**GIVEN TEXT:**
***
[ 
https://issues.apache.org/jira/browse/HDFS-12682?page=com.atlassian.jira.plugin.system.issuetabpanels:comment-tabpanel&focusedCommentId=16210790#comment-16210790
 ] 

SammiChen commented on HDFS-12682:
----------------------------------

Hi [~xiaochen],  thanks for reporting this issue. Inspired by your discovery, I 
found the same issue exists in system EC persist into and load from fsImage 
(HFDS-12686).  The current convertErasureCodingPolicy function is perfect in 
most cases. For special cases, like get all erasure coding policy and persist 
policy into fsImage, I think we need a new edition for full convert. 

{quote}
The problem I see from HDFS-12258's implementation though, is the mutable ECPS 
is saved on the immutable ECP, breaking assumptions such as shared single 
instance policy. At the same time the policy is still not persisted 
independently. I think ECPS is highly dependent on the missing piece from 
HDFS-7337: policies are not persisted to NN metadata. The state of whether a 
policy is enabled could be persisted together with the policy, without 
impacting HDFSFileStatus.
{quote}
Persist ec policies is implemented in HDFS-7337. 

{quote}
I think this bug (HDFS-12682) and HDFS-12258 would make more sense if we could 
first persist policies to NN metadata. Would also be helpful to separate out 
something like ErasureCodingPolicyAndState for the policy-specific APIs, so the 
state isn't deserialized onto HDFSFileStatus.
{quote}
For HDFS-12258, [~zhouwei],  [~drankye] and I, we discussed and do have two 
different approaches when we first think about how to implement it. One is the 
current implemented approach, which add one extra "state" field in the existing 
ECP definition. Another is define a new class, something like 
{{ErasureCodingPolicyWithState}} to hold the EPC and new policy state field.
***
**GIVEN DATA:**
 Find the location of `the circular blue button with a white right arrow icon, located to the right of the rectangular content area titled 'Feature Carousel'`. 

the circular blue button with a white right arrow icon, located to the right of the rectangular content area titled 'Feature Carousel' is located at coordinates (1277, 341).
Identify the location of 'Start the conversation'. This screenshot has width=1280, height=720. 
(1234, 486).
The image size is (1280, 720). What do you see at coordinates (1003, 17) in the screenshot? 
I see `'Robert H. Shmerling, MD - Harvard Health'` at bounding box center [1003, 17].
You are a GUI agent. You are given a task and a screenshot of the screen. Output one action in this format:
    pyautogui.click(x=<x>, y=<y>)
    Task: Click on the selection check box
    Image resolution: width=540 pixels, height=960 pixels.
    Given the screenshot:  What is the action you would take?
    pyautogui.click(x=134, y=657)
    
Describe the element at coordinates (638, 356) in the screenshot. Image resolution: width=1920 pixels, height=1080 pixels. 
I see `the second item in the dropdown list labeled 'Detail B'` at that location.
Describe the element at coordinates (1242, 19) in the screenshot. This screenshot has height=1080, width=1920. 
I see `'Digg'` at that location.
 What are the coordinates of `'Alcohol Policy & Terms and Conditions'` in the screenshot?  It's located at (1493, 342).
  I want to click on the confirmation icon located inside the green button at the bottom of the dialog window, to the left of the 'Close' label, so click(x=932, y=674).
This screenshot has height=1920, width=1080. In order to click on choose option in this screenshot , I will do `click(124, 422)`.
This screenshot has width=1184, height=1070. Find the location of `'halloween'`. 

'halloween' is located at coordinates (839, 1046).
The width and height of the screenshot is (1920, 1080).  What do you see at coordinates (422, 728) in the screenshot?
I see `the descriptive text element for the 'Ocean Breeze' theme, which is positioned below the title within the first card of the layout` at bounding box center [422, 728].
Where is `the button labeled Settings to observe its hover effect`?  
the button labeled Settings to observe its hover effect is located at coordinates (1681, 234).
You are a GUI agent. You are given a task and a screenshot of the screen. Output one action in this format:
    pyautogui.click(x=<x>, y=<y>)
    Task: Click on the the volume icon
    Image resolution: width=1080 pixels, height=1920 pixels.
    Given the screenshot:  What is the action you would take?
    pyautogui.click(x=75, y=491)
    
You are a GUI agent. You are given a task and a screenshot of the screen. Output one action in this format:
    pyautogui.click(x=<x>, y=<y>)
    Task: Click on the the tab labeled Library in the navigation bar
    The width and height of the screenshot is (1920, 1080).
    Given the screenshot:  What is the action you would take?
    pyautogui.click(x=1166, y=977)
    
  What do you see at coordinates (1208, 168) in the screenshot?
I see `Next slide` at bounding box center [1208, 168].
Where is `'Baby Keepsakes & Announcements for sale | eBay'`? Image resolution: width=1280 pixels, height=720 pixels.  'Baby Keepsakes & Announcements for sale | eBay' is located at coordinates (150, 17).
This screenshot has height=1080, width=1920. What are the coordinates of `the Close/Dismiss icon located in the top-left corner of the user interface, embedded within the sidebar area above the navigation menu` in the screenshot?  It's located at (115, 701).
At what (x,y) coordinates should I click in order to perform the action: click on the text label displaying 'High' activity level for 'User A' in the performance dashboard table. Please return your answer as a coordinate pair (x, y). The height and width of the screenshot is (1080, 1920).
***
**WORK TO COMPLETE:**
1: According to the comment on HDFS-12682, which issue implements the persisting of EC policies?
2: Copy the lines of the listing that begin at the line containing "coordinates (150, 17)." and continue to the end of the listing.

**THE SOLUTIONS:**
1: HDFS-7337

2:
Where is `'Baby Keepsakes & Announcements for sale | eBay'`? Image resolution: width=1280 pixels, height=720 pixels.  'Baby Keepsakes & Announcements for sale | eBay' is located at coordinates (150, 17).
This screenshot has height=1080, width=1920. What are the coordinates of `the Close/Dismiss icon located in the top-left corner of the user interface, embedded within the sidebar area above the navigation menu` in the screenshot?  It's located at (115, 701).
At what (x,y) coordinates should I click in order to perform the action: click on the text label displaying 'High' activity level for 'User A' in the performance dashboard table. Please return your answer as a coordinate pair (x, y). The height and width of the screenshot is (1080, 1920).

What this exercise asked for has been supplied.